16. And he called a famine upon the land: he brake the whole staff of bread. 17. He sent a man before them; Joseph was sold for a slave. 18. They afflicted his feet in the stocks: the iron entered into his soul. 19. Until the time that his word came: the word of Jehovah tried him.


16. And he called a famine upon the land Here the inspired writer recounts a most illustrious proof of divine providence towards the chosen people, at the time when the covenant might seem to be void and disannulled. The inheritance of the land of Canaan (as has been stated above) was added, as an earnest or pledge for confirmation. The descent of Jacob into Egypt, which deprived his house of the sight of the land, could not make the covenant to perish. In this the constancy of God shone forth the brighter; yea, by this trial he manifested more plainly how provident a father he was in preserving the seed of Abraham. But it is better to consider each particular in the verse. In the first place, it is taught, that the famine which drove Jacob into Egypt did not happen by chance. Although only one particular famine is here treated of, it is to be held as a general principle, that there is no other cause of any scarcity of sustenance except this, that God, in withdrawing his hand, takes away the means of support. The curse of God is expressed more emphatically, when it is said, that the famine was called; as if it were ready at his command, as a minister of his wrath. By this we are instructed, that famine, pestilence, and other scourges of God, do not visit men by chance, but are directed by his hand whither it pleases him, and are obedient to his will. 211211     “Famine is here finely represented as a servant, ready to come and go at the ‘call’ and command of God; for calamities, whether public or private, are the messengers of divine justice.” — Horne. The manner in which the famine was called is next stated, namely, when he brake the staff of bread The metaphor of staff is very appropriate; for God has put into bread the power and property of strengthening man, by a secret virtue which fits it to sustain us. So long as it pleases him to nourish us by such means, a staff as it were lies hidden within it. This staff is broken in two ways; either, first, when he takes away the supply of grain necessary for our nourishment, the sense in which it seems to be used in Ezekiel

“Moreover, he said unto me, Son of man, behold, I will break the staff of bread in Jerusalem, and they shall eat bread by weight, and with care; and they shall drink water by measure, and with astonishment;” Ezekiel 4:16

or, secondly, when he breathes in anger upon the bread itself, so that those who would satisfy themselves by devouring it, instead of having their hunger thereby removed, remain famished still. And certainly to the barrenness of the earth this second is commonly added, namely, that he takes away the sustaining power which is in bread; for, as it is declared in Deuteronomy 8:3, bread does not give life of itself, but borrows its secret virtue from the mouth of God.

17. He sent a man before them This whole passage graphically teaches us, that whatever befell that people was by the hand and counsel of God.
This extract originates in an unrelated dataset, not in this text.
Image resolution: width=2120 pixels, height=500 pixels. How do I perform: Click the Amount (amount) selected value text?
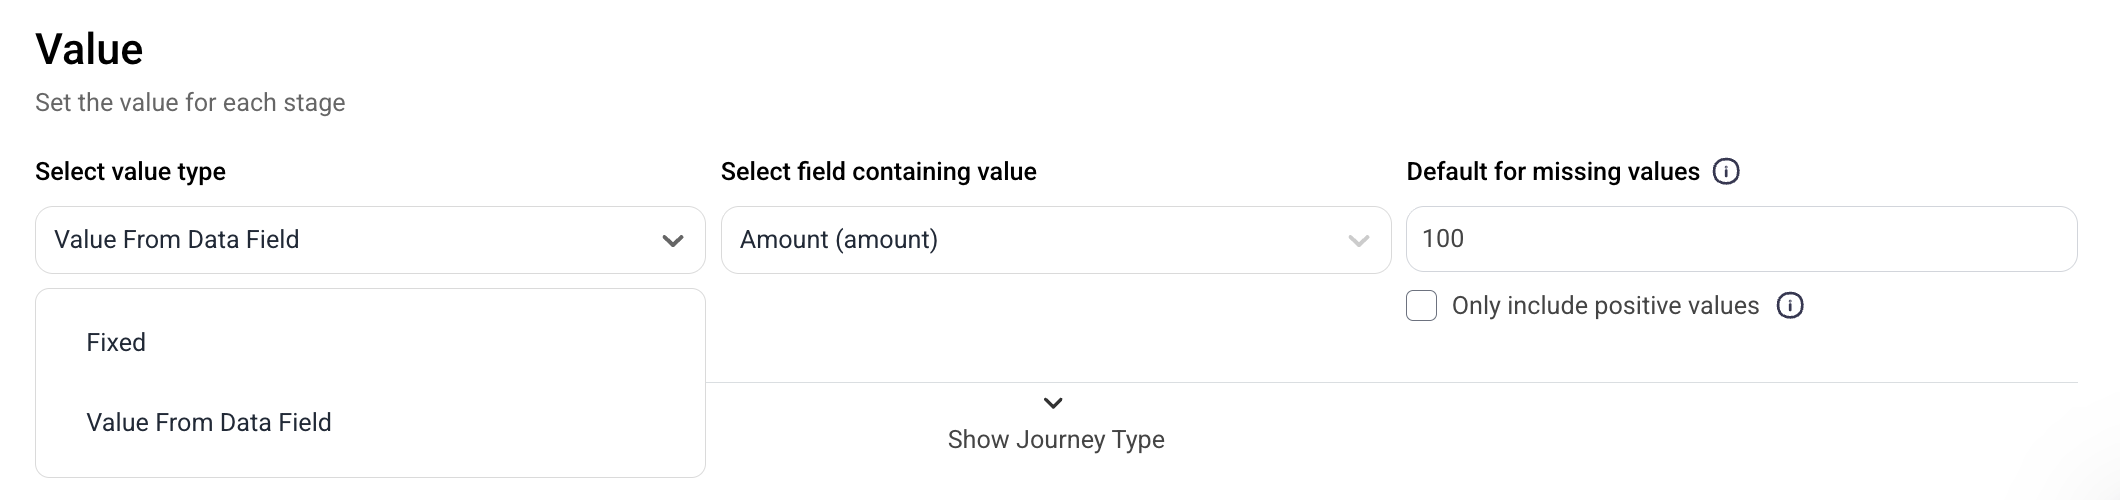tap(839, 240)
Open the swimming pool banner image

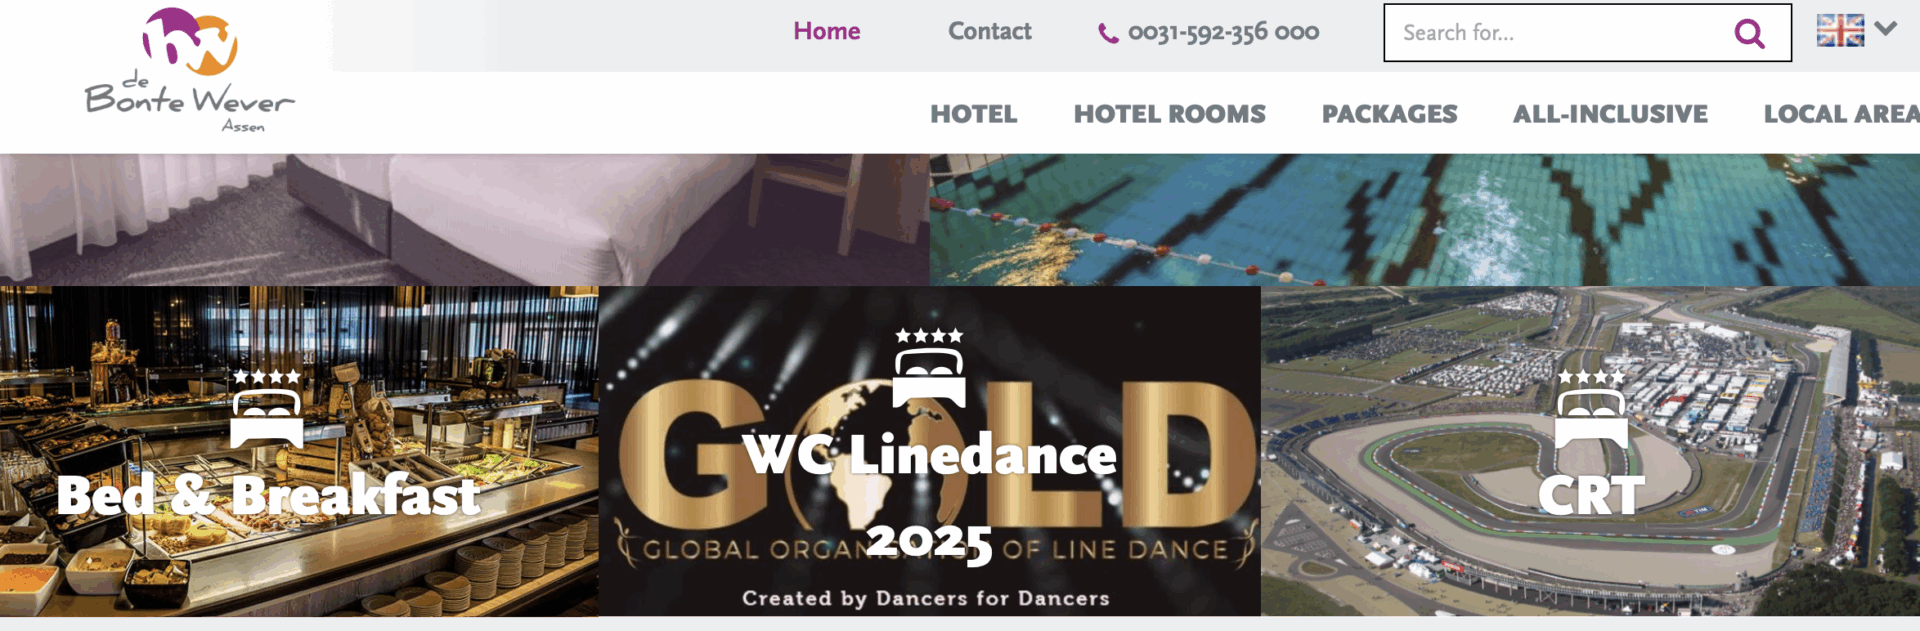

The simple recital would have been to say, that the famine came upon the land, after Joseph had been sold by his brethren, and carried into Egypt. But the prophet speaks emphatically, declaring that Joseph by the divine counsel had been sent before into Egypt, to support his father’s house, that afterwards the famine was called, and that then, by God’s providence, a remedy was presented beyond all hope. This, indeed, is generally true in human affairs; but there is here commemorated a special care which God took in governing and nourishing his Church. Moreover, the prophet mentions that as second in place which was first in the order of time. Accordingly, in regard to the word send, the pluperfect tense would better express the sense, he had sent; implying that before God afflicted the land of Canaan with famine, he had prepared a remedy for his servant Jacob, and for his household, in having sent Joseph before as a steward to provide them with food. Here two contraries as it were are stated, to render the divine superintendence in the whole the more conspicuous. How was Joseph sent of God? It was in this way:- When he was doomed to death, it happened that his brethren preferred selling him to leaving him in his grave. This selling, if considered merely by itself, like a cloud interposed, obscured and concealed the divine providence. When counsel was taken to put Joseph to death, who would have expected that he was to be the sustainer of his father’s house? Afterwards a kind of death was devised for him less cruel; but then he was cast into a well or pit, and in that situation how could he succor others? The last hope was, that at length being sold, he came forth from the pit. But again, he was well nigh rotting all his life long in prison.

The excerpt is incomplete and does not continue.